U.S. warns world leaders that new WikiLeaks revelations will ‘expose corruption between allies’ and show what America REALLY thinks of its friends

By Daily Mail Reporter
Last updated at 9:22 PM on 27th November 2010

3 million documents set to go online

* U.S. diplomats face being kicked out of countries in backlash
* Corrupt politicians expected to be named and shamed
* Bombshell leak thought to include U.S. assessments of Gordon Brown
* Secret talks on return of Lockerbie bomber to Libya may also be leaked
* Allegations ‘include U.S. backing of Kurdish terrorists’

Blowing the whistle: Julian Assange, the founder of Wikileaks, is said to be preparing to release more sensitive documentsBlowing the whistle: Julian Assange, the founder of WikiLeaks (pictured earlier this month), is said to be preparing to release more sensitive documents

World leaders were warned last night by America that damaging secrets about their nations were about to be laid bare.

The documents include highly damaging and embarrassing communiques from U.S. embassies around the world, especially from London – revealing the truth behind the so-called ‘special relationship’ between the U.K. and the U.S.

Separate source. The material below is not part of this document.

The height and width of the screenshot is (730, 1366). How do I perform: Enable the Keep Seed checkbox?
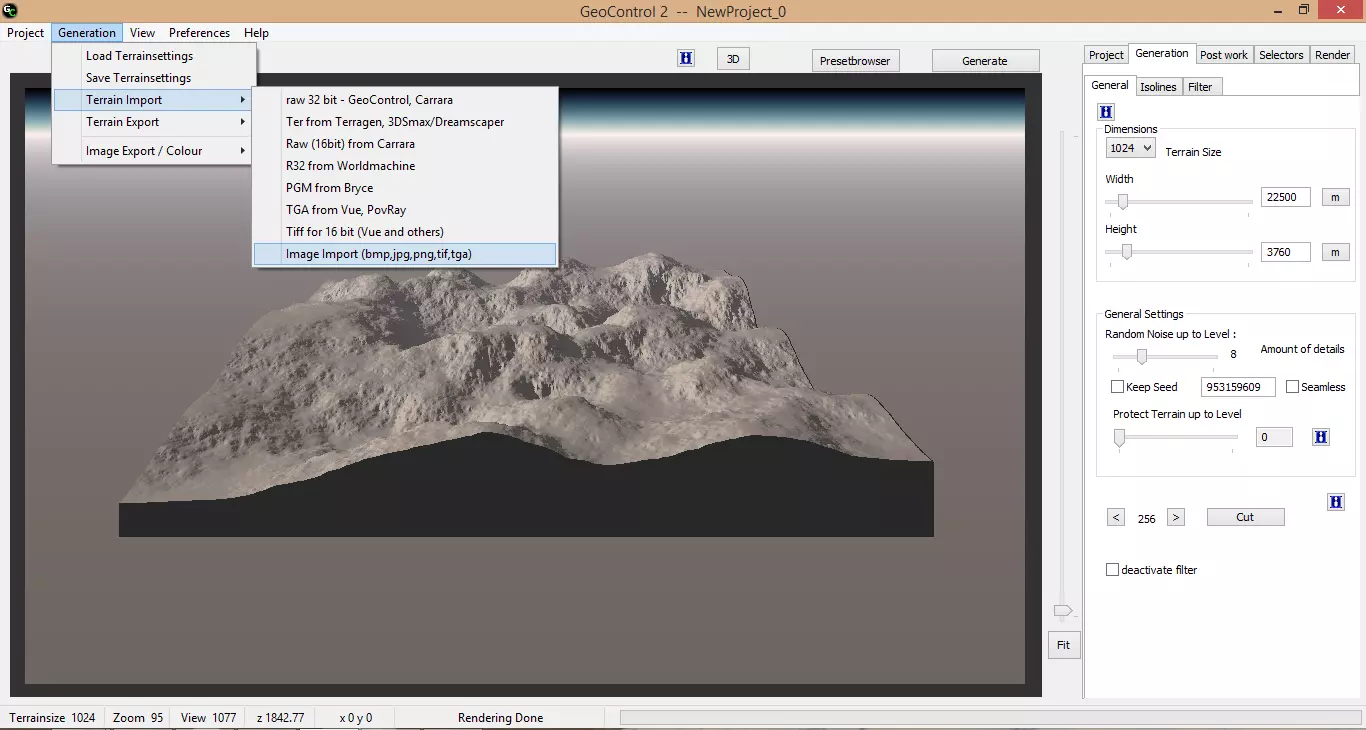(1118, 387)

The U.S. ambassador to London made an unprecedented personal visit to Downing Street to warn that whistleblower website WikiLeaks was about to publish secret assessments of what Washington really thinks of Britain.

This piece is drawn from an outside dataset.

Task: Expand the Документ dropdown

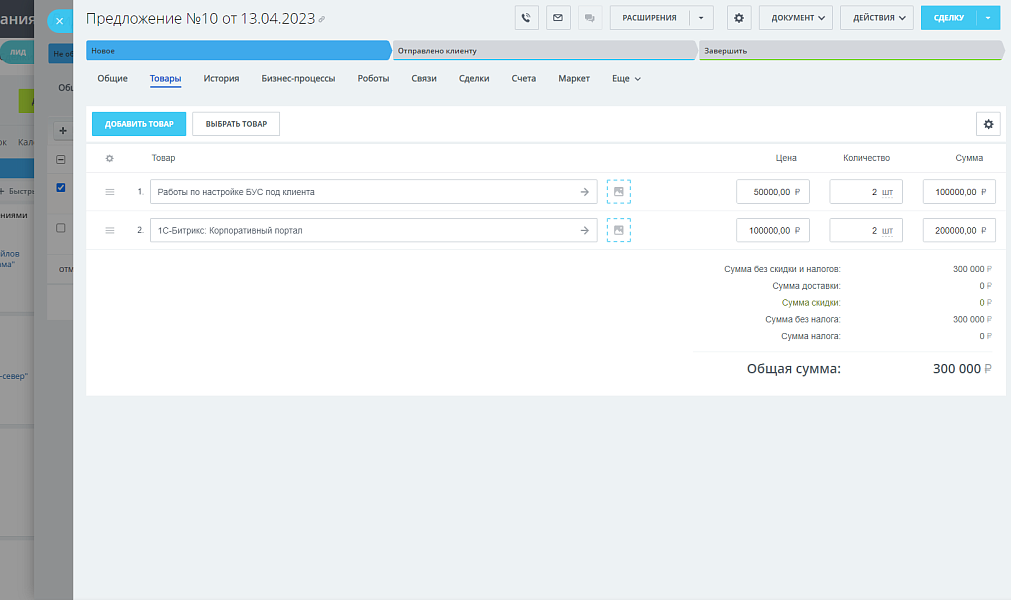Action: [795, 18]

The website is on the verge of revealing almost three million documents, including thousands of sensitive diplomatic cables sent to Washington from the American embassy in London.

The bombshell leak is thought to include U.S. assessments of former British prime minister Gordon Brown’s personality and his prospects of winning the General Election, and secret discussions on the return of the Lockerbie bomber to Libya.

Assessments of current Prime Minister David Cameron’s election chances and his private assurances to U.S. officials may also be included, Government sources believe.

They fear they will emerge on Sunday in co-ordinated releases in newspapers in Britain, Germany and America.